The most important feature of a NCS is that it connects cyberspace to physical space thus, enabling execution of several tasks from long distance. In addition, networked control systems eliminate unnecessary wiring thus, reducing the complexity and the overall cost in designing and implementing the control systems. They can also be easily modified or upgraded by adding sensors, actuators and controllers to them with relatively low cost and no major changes in their structure.
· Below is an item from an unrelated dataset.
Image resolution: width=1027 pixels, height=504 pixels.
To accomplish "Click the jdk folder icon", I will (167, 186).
Moreover, featuring efficient sharing of data between their controllers, NCS are able to easily fuse global information to make intelligent decisions over large physical spaces.
Their potential applications are numerous and cover a wide range of industries such as: space and terrestrial exploration, access in hazardous environments, factory automation, remote diagnostics and troubleshooting, experimental facilities, domestic robots, aircraft, automobiles, manufacturing plant monitoring, nursing homes and tele-operations.
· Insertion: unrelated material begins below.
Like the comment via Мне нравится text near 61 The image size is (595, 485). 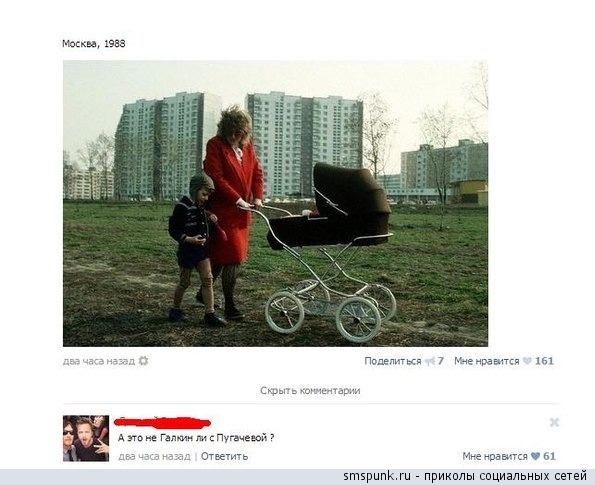[495, 456]
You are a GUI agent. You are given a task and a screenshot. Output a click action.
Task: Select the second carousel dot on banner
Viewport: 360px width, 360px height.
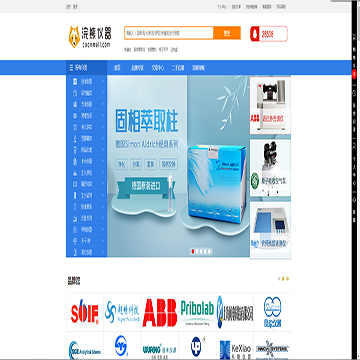(x=197, y=251)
Advent and development of the Internet combined with the advantages provided by NCS attracted the interest of researchers around the globe. Along with the advantages, several challenges also emerged giving rise to many important research topics. New control strategies, kinematics of the actuators in the systems, reliability and security of communications, bandwidth allocation, development of data communication protocols, corresponding fault detection and fault tolerant control strategies, real-time information collection and efficient processing of sensors data are some of the relative topics studied in depth.
The insertion of the communication network in the feedback control loop makes the analysis and design of an NCS complex, since it imposes additional time delays in control loops or possibility of packages loss. Depending on the application, time-delays could impose severe degratation on the system performance.
To alleviate the time-delay effect, Y. Tipsuwan and M-Y. Chow, in ADAC Lab at North Carolina State University, proposed the Gain Scheduler Middleware (GSM) methodology and applied it in iSpace. S. Munir and W.J. Book (Georgia Institude of Technology) used a Smith predictor, a Kalman filter and an energy regulator to perform teleoperation through the Internet.
K.C. Lee, S. Lee and H.H. Lee used a genetic algorithm to design a controller used in a NCS. Many other researchers provided solutions using concepts from several control areas such as robust control, optimal stochastic control, fuzzy logic etc.